Exactly reproduce each of the entries shown below.

* [Collected data entries]:

Segment Open

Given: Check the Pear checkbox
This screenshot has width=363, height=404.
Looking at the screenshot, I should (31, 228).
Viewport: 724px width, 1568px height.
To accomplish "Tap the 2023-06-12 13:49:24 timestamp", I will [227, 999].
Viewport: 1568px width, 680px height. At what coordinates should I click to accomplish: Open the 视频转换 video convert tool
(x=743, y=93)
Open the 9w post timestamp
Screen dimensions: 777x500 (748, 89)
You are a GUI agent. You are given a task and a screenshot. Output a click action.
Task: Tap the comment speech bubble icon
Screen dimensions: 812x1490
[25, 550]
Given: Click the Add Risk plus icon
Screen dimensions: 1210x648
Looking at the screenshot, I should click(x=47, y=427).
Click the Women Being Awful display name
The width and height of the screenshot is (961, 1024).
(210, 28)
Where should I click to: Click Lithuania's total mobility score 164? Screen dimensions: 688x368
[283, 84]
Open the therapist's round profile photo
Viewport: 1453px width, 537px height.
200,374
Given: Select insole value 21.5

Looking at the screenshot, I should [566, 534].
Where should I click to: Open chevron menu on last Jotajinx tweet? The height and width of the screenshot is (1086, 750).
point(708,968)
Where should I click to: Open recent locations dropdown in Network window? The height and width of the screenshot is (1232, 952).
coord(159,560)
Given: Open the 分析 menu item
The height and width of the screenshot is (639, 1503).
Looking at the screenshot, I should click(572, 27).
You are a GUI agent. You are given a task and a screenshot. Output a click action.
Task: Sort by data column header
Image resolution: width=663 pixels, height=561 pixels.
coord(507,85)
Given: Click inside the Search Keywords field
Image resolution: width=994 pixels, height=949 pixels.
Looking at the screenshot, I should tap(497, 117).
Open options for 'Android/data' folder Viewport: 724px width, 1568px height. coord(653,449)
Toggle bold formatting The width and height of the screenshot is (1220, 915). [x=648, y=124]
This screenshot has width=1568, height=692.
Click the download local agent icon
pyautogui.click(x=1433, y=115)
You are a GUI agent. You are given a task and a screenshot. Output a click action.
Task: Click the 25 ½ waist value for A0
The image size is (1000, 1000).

Segment Closed

* [OUTPUT OF THE TASK]:
Given: Check the Pear checkbox
This screenshot has width=363, height=404.
Looking at the screenshot, I should (31, 228).
Viewport: 724px width, 1568px height.
To accomplish "Tap the 2023-06-12 13:49:24 timestamp", I will [227, 999].
Viewport: 1568px width, 680px height. At what coordinates should I click to accomplish: Open the 视频转换 video convert tool
(x=743, y=93)
Open the 9w post timestamp
Screen dimensions: 777x500 (748, 89)
You are a GUI agent. You are given a task and a screenshot. Output a click action.
Task: Tap the comment speech bubble icon
Screen dimensions: 812x1490
[25, 550]
Given: Click the Add Risk plus icon
Screen dimensions: 1210x648
Looking at the screenshot, I should click(x=47, y=427).
Click the Women Being Awful display name
The width and height of the screenshot is (961, 1024).
(210, 28)
Where should I click to: Click Lithuania's total mobility score 164? Screen dimensions: 688x368
[283, 84]
Open the therapist's round profile photo
Viewport: 1453px width, 537px height.
200,374
Given: Select insole value 21.5

Looking at the screenshot, I should [566, 534].
Where should I click to: Open chevron menu on last Jotajinx tweet? The height and width of the screenshot is (1086, 750).
point(708,968)
Where should I click to: Open recent locations dropdown in Network window? The height and width of the screenshot is (1232, 952).
coord(159,560)
Given: Open the 分析 menu item
The height and width of the screenshot is (639, 1503).
Looking at the screenshot, I should click(572, 27).
You are a GUI agent. You are given a task and a screenshot. Output a click action.
Task: Sort by data column header
Image resolution: width=663 pixels, height=561 pixels.
coord(507,85)
Given: Click inside the Search Keywords field
Image resolution: width=994 pixels, height=949 pixels.
Looking at the screenshot, I should tap(497, 117).
Open options for 'Android/data' folder Viewport: 724px width, 1568px height. coord(653,449)
Toggle bold formatting The width and height of the screenshot is (1220, 915). [x=648, y=124]
This screenshot has width=1568, height=692.
Click the download local agent icon
pyautogui.click(x=1433, y=115)
You are a GUI agent. You are given a task and a screenshot. Output a click action.
Task: Click the 25 ½ waist value for A0
The image size is (1000, 1000).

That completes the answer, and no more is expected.